In his book, Waking Up, Charles Tart points out that most people, especially in the West, aren’t taught self-observation skills at an early age. What if we had spent as much time learning how to observe ourselves as we spent learning how to read?
I’m a fanatical reader, so I don’t say this lightly, but maybe self-observation skills are even more valuable than reading skills. In many ways, reading helps open up the outer world to us, but self-observation opens up our own inner world—which is no less vast, really.
These are a few things Tart has to say about self-observation.
It’s All Grist for the Mill
In its most general form, the practice of self-observation is simply a matter of paying attention to everything, noticing whatever happens, being open-mindedly curious about all that is going on. This everything will almost always be a mixture of perceptions of external events and your internal reactions to them. You should drop all a priori beliefs about what you should be interested in, what is important and not important. Whatever is is an appropriate focus for observation.
Three Ways to Pay Attention
This open-minded attention must be more than just intellectual attention. Remember that we are three-brained beings. Thus the attention we should strive to pay to our world and our selves is an emotional attention and a body attention as well as an intellectual attention.
Above All, Be Curious
The practice of self-observation…is the practice of being curious, along with a commitment to do your best to observe and learn whatever is there, regardless of your preferences or fears.
I have to keep reminding myself to stay curious about what is going on around me and within me. And also to stay curious about my own actions and reactions. It’s so much harder for me to get sucked into the drama, the compulsions, and the autopilot behavior when I’m able to maintain an attitude of curiosity about everything that’s happening.
My usual modus operandi is probably the same as everyone else’s. I operate on the assumption that there’s a way things should be and when things are going the way they should be going, all’s well. But more often than not, things do not go the way I think they should. And people do not behave the way I think they should. Even I don’t behave the way I think I should. And don’t get me started on the weather!
As an 8, when things are not going as I expect them to go, my resistance kicks in. That’s a perfect opportunity to wake up and pay attention. When I’m able to do that, I feel much lighter and more expansive. When I don’t or can’t do it, I dig myself deeper into my resistance. No good ever comes of that.
What kicks in for you when things aren’t going your way?
If I want to use the moments when my expectations rub up against the edge of reality to wake up, I have to have the intention to do so.
The practice of self-observation begins with a desire and resolution on your part: “I want to know what really is, regardless of how I prefer things to be.”
As per my previous post, self-observation is not for wimps. It isn’t easy to let go of our preconceived ideas about how the world should work. It’s hard to give up having a temper tantrum when we don’t get our way. Growing up can be painful at times.
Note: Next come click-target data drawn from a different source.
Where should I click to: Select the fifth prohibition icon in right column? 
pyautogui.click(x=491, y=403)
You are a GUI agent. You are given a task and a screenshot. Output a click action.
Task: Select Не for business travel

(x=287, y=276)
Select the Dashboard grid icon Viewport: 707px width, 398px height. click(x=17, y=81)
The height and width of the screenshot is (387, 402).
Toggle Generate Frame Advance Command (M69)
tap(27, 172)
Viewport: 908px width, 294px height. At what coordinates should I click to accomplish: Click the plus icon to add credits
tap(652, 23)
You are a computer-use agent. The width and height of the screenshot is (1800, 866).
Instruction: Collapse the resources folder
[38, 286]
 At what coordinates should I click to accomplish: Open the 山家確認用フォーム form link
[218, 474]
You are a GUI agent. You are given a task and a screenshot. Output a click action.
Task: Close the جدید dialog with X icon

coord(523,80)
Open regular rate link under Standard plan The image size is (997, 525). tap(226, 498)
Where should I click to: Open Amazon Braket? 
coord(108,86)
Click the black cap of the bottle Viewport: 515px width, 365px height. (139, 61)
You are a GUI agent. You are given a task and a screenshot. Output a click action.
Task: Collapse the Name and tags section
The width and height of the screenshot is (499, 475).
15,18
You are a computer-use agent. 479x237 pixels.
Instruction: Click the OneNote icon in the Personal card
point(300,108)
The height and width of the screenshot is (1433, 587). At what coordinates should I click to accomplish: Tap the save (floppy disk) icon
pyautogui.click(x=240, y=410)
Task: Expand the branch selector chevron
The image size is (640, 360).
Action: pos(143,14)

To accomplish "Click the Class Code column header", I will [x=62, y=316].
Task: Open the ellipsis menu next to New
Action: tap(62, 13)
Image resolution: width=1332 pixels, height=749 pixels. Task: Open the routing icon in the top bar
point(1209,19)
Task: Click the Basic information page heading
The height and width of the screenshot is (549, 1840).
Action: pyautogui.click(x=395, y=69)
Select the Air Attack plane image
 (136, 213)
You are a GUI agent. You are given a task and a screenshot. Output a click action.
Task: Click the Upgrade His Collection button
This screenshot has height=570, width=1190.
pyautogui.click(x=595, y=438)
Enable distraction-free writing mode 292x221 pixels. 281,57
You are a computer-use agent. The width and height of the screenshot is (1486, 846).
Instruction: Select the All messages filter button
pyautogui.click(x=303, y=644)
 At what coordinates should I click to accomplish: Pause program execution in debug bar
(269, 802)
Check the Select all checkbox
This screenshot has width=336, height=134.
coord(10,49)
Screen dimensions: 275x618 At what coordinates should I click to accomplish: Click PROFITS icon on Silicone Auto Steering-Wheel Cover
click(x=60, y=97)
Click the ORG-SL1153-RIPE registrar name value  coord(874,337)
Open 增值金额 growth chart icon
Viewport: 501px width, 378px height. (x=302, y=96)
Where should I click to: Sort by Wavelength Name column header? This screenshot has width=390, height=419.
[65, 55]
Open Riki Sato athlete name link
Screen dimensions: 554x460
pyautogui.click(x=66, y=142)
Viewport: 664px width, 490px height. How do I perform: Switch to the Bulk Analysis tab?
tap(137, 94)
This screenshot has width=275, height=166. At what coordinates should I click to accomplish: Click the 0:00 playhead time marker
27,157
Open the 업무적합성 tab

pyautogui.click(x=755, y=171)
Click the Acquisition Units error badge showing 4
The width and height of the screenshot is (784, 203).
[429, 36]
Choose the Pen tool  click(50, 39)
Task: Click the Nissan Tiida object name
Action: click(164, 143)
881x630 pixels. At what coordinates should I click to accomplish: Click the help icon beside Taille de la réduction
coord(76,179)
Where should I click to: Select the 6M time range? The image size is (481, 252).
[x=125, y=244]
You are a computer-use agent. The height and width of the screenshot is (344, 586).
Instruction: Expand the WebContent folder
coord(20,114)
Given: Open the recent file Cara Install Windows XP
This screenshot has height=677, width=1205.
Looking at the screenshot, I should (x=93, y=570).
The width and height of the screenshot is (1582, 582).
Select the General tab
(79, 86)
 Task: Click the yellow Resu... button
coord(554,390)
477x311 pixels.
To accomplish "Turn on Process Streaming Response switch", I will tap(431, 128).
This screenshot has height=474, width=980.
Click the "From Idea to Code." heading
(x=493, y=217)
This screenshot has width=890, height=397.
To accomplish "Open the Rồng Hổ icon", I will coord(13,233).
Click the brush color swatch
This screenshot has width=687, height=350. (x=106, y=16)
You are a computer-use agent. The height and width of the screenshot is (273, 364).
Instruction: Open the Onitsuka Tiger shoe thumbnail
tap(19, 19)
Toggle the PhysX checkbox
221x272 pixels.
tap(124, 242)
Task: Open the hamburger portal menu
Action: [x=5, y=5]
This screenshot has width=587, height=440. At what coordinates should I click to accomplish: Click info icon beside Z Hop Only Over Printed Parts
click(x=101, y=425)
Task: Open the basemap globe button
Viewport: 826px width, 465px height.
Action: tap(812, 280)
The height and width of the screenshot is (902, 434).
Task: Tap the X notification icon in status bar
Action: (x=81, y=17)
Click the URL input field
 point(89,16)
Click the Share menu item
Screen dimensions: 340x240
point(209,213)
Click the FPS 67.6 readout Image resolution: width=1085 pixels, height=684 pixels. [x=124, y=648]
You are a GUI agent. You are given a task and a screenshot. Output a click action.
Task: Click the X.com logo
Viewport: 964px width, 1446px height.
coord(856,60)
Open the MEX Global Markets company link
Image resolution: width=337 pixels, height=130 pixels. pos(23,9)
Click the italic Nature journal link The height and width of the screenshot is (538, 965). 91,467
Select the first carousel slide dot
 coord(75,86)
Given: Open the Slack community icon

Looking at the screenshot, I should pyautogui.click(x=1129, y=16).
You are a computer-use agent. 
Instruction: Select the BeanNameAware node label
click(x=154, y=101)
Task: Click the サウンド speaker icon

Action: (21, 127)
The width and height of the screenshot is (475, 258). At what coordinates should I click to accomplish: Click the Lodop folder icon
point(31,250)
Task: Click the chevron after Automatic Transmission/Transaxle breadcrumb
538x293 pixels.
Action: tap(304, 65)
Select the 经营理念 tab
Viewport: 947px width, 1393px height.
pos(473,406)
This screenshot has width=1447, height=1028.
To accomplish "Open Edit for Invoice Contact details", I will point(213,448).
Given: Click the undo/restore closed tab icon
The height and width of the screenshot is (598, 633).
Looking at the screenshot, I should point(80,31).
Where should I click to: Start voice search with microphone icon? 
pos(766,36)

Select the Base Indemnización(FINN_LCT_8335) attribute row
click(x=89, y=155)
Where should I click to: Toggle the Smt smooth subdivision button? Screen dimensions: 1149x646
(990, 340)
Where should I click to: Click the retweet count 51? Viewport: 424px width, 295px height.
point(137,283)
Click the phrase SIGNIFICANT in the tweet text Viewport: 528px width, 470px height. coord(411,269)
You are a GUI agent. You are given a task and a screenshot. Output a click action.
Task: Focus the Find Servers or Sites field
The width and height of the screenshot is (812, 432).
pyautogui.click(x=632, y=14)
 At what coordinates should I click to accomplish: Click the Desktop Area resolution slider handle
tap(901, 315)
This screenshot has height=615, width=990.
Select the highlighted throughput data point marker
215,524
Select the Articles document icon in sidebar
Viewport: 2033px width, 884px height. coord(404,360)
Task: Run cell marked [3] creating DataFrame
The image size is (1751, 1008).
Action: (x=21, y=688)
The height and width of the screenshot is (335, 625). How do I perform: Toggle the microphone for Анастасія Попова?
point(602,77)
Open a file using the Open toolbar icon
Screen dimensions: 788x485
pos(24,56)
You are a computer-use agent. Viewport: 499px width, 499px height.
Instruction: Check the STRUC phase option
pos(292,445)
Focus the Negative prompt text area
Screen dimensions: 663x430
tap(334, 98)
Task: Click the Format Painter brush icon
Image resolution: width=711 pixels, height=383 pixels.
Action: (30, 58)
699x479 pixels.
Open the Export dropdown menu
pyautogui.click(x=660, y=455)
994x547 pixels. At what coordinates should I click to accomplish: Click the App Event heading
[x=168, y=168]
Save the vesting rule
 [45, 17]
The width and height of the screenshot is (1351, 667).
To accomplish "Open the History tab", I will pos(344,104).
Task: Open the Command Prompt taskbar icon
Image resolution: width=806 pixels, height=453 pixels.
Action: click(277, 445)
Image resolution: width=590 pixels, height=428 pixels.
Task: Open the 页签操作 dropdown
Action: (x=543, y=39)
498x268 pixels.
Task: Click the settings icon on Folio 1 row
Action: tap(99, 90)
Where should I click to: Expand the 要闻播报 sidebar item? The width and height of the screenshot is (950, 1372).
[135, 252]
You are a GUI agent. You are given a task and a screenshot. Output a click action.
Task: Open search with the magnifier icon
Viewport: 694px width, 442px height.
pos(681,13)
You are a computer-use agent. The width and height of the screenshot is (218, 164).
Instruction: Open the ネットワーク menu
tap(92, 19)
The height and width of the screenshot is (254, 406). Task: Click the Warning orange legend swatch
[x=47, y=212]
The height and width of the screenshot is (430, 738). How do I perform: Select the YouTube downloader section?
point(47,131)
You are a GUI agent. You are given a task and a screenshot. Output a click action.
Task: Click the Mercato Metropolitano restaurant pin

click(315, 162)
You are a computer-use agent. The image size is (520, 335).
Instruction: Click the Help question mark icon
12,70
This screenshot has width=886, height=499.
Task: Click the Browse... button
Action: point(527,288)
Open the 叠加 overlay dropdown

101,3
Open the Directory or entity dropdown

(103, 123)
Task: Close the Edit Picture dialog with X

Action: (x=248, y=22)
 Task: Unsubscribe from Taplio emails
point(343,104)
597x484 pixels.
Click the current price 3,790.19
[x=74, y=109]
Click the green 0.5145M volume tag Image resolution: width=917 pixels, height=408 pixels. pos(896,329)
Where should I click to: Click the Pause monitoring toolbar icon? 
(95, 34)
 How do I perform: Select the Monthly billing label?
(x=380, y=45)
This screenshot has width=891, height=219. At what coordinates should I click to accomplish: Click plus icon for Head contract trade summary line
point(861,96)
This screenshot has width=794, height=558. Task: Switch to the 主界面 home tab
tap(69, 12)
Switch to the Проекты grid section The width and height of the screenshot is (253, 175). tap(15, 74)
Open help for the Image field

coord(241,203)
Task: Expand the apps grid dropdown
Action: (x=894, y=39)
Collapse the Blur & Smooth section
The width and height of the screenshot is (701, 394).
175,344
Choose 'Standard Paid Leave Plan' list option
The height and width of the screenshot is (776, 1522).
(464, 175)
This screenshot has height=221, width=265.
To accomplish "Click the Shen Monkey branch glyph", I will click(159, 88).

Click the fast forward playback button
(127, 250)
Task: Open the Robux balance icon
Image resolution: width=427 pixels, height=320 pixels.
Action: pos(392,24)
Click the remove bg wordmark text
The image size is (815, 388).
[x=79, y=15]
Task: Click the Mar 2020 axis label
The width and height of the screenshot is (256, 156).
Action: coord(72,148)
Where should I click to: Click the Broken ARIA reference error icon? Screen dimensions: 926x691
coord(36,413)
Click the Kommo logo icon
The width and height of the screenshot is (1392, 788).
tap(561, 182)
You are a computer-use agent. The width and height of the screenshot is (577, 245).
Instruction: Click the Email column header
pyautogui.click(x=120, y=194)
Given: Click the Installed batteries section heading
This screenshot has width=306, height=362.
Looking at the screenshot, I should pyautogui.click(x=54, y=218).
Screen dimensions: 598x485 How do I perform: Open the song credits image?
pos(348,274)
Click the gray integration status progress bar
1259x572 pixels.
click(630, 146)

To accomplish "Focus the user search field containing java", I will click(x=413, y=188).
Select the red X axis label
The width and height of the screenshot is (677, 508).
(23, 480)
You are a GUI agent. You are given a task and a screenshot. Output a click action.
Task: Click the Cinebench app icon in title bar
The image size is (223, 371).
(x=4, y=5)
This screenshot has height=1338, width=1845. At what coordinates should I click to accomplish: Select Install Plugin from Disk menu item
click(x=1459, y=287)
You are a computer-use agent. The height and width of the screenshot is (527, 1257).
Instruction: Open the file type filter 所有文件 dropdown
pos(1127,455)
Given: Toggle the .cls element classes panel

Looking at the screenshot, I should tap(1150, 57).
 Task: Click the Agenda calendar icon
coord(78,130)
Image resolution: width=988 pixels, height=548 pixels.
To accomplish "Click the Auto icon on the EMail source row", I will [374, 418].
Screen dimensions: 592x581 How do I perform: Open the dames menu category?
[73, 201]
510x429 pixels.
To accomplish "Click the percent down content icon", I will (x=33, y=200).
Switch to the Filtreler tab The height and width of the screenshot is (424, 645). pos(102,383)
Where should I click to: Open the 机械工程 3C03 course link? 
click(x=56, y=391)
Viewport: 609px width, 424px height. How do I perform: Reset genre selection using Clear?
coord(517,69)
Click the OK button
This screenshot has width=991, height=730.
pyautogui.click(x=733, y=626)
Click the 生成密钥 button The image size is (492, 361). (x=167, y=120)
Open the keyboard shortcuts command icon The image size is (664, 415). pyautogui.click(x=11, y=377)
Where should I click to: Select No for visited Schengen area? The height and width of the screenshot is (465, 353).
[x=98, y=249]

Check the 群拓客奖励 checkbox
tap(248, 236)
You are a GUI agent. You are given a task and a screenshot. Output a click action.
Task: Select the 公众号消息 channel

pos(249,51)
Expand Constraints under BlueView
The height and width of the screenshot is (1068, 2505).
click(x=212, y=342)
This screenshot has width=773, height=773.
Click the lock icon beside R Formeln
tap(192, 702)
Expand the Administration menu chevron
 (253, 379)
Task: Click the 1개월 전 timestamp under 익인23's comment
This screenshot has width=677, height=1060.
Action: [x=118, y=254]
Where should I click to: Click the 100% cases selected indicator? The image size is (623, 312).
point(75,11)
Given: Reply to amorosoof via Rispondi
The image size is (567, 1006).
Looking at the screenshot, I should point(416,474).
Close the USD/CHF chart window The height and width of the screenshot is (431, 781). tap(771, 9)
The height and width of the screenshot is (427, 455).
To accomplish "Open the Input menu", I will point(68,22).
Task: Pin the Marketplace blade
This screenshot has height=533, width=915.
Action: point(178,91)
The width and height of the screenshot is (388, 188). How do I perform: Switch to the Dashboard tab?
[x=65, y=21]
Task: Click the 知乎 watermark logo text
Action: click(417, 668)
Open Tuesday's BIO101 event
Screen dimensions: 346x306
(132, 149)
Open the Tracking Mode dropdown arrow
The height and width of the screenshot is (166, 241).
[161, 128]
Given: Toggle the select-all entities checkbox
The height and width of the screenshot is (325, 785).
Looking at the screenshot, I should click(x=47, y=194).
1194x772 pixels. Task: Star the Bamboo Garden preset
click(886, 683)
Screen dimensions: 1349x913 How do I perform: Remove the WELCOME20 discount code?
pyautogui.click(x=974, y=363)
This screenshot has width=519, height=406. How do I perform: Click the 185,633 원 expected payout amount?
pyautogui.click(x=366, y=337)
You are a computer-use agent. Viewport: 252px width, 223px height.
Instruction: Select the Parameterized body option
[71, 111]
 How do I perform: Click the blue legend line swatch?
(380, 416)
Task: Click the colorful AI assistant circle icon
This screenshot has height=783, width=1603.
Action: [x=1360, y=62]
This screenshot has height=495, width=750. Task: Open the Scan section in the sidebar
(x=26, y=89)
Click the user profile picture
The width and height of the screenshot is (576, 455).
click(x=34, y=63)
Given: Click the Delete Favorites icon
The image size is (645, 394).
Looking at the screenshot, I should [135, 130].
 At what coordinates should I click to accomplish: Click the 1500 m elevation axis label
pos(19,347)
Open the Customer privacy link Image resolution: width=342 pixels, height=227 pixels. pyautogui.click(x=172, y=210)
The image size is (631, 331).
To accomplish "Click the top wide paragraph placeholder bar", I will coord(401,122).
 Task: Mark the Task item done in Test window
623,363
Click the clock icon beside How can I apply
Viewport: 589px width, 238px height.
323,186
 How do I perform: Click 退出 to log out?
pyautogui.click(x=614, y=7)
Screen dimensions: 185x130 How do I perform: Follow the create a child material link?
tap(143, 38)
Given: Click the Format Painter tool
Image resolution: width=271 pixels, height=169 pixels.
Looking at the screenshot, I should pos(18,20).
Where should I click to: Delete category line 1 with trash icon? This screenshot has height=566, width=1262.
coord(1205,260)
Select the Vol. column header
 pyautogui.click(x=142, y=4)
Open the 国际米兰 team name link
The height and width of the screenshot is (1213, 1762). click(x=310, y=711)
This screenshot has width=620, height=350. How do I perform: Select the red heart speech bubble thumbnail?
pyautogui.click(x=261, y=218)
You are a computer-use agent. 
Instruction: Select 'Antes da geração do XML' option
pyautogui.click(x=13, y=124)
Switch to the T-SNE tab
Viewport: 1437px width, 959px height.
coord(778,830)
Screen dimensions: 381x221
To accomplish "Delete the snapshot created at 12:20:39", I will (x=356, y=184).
If you diligently practice self-observation, you will see much that his painful and much that is joyful, but seeing more of reality will turn out to be highly preferable to living in fantasy. You will begin creating “something” in yourself, a quality, a function, a skill, akin to learning how the controls of your automated airliner work. And you will be pleasantly surprised at how much more there is to life.
Kelly Kuhn says
This is particularly timely for me, and I really appreciate it. I’ve been more mindful about my eating, relationship to food, and thoughts about my body. The observer in me has been pointing out how much I have lived by the story, and – thankfully without judgment – I’ve been questioning whether that story applies anymore. It hasn’t so far.
Self-observation is a life-long process, providing unlimited gifts.
Thanks for your words.
Joycelyn says
Thanks for your thoughtful comment, Kelly. I agree that self-observation is a lifelong process that exposes many stories we live by–but which are no longer useful or even true.